The newly founded joint venture Evonik Vland Biotech, based in Binzhou, China, commenced operations on January 1, 2024, said the company.

The two parent companies, Evonik China and Shandong Vland Biotech, want to jointly expand the market presence of their products, such as probiotics for the gut health of livestock in the Greater China region, and develop new products and solutions. The joint venture was officially opened in Qingdao on March 14.

The partnership with Vland is an essential part of Evonik's strategy to provide the feed industry with biosolutions such as probiotics for animal gut health. “Vland and Evonik have been partnering for nearly 10 years. Through this relationship, we have created a strong foundation on which we can build”, said Johann-Caspar Gammelin, head of Evonik's Nutrition & Care division, which includes the Animal Nutrition business.

Evonik's biotech platform focuses on the development of biosolutions that enable a healthy life for all. This includes innovations at the interface between chemistry, biotechnology, pharmacology and data science, with which the company is opening up new horizons. One example of this is skin applications, which can complement the current activities in Evonik's Care Solutions portfolio.

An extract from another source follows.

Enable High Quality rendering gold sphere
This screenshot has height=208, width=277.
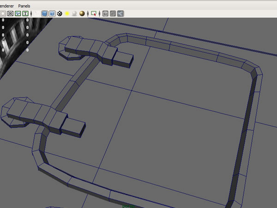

“Over the past decade, Vland and Evonik have been continuously broadened the scope of our cooperation and deepened our partnership,” said Arron Chen, Chairman and President of the Vland Group. “With the joint venture now fully operational, we are poised to capitalize on our expertise on the animal gut health and deliver effective and efficient products and solutions for our customers in China and worldwide.”

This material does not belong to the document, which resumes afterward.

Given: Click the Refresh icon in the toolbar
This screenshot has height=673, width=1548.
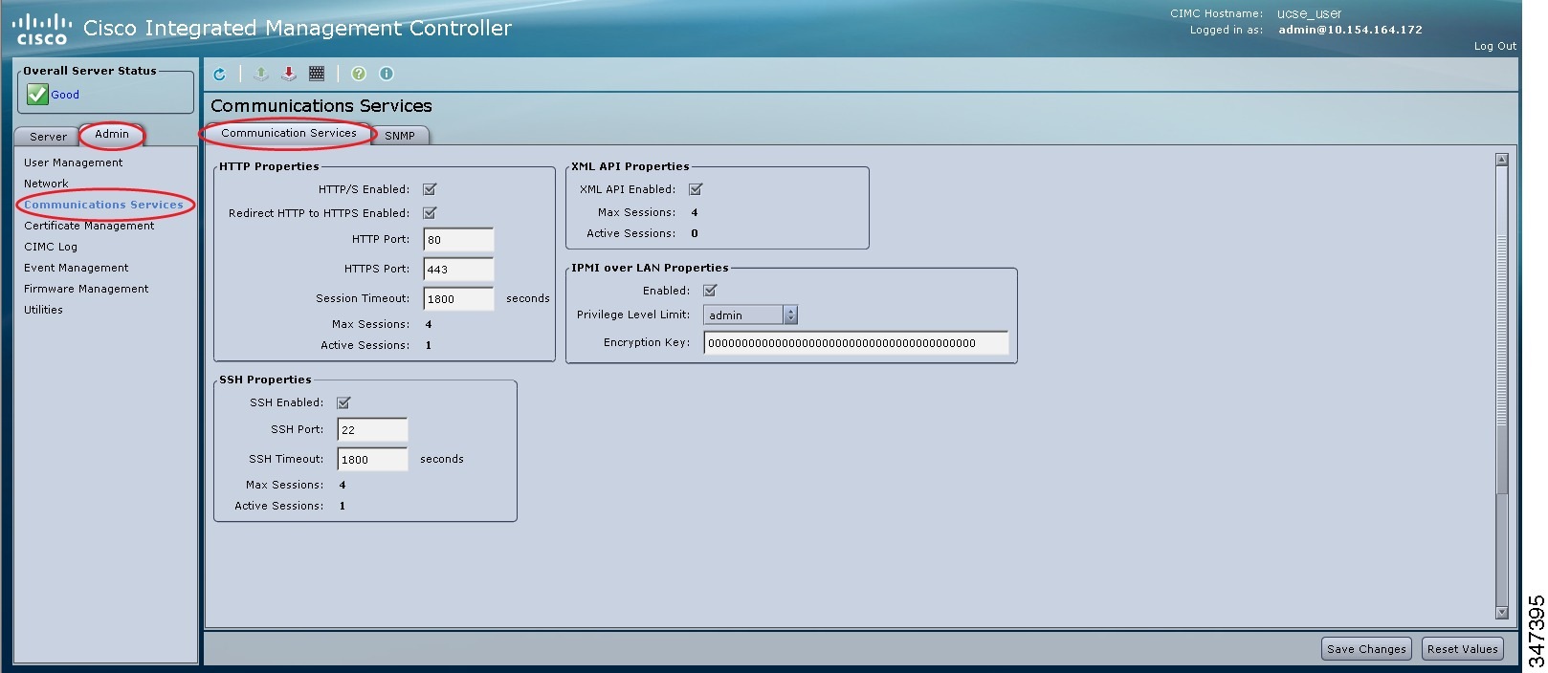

The joint venture is based at the Vland Biotech Park in Qingdao and uses Vland's production facilities in Huimin. It positions itself as an innovative solution provider with a focus on customer proximity, quality and speed.

"Based on the strong innovation capabilities, application technology know-how and excellent reputation of both parent companies, Evonik Vland Biotech will bring innovative products and solutions to the market, always focusing on the value proposition for our customers," said Dr. Xu Wang, General Manager of the joint venture.

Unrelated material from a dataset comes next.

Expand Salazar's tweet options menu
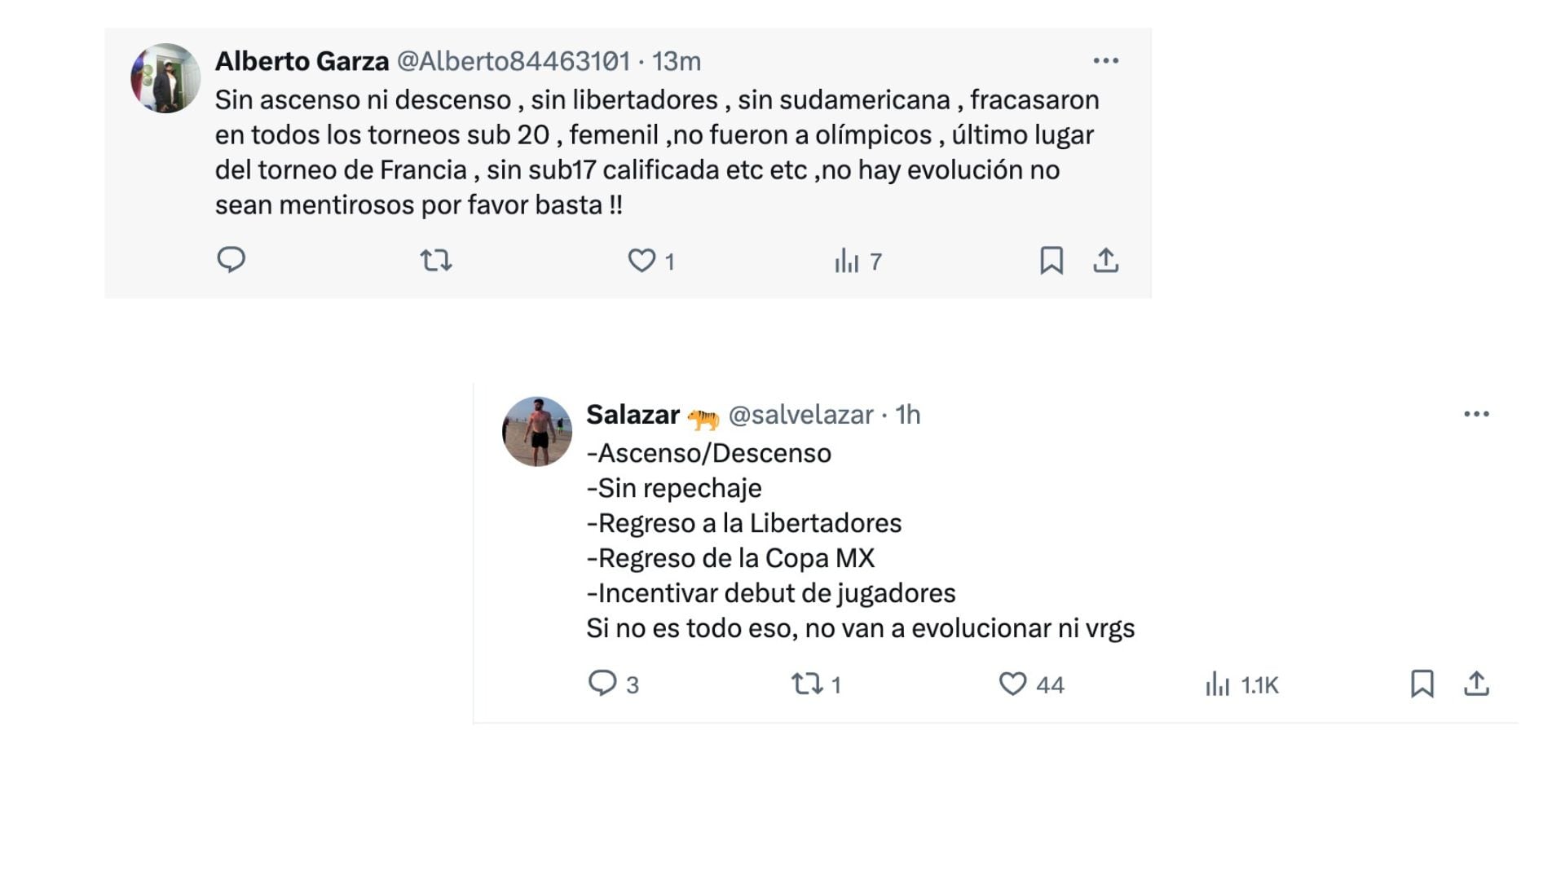Image resolution: width=1565 pixels, height=880 pixels. pos(1475,413)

Under the agreement with Vland, Evonik will also distribute the joint venture's portfolio outside the Greater China region. The joint venture thus complements Evonik's gut health portfolio with new components for formulated products and enables new solutions for gut health.

Gut health solutions form the core of the specialty business of Evonik's Animal Nutrition business line. Probiotics such as Ecobiol®, Fecinor®, GutPlus® and GutCare® are currently the main products in the gut health portfolio. Probiotics consist of live microorganisms that are added to animal feed to maintain or restore the microbial balance in the gut, thereby increasing the animal's resilience.

Evonik China Co., Ltd. and Shandong Vland Biotech Co., Ltd. announced their intention to establish a joint venture in October 2023. Evonik is the majority shareholder of Evonik Vland Biotech (Shandong) Co., Ltd. with 55 percent of the shares.

We remind, Evonik has launched a highly sustainable new catalyst product, Octamax, that improves sulfur removal performance for refinery fuel. The technology consists of uniquely selected NiMo and CoMo catalysts regenerated and enhanced at optimal conditions for use in cracked gasoline hydrodesulfurization units.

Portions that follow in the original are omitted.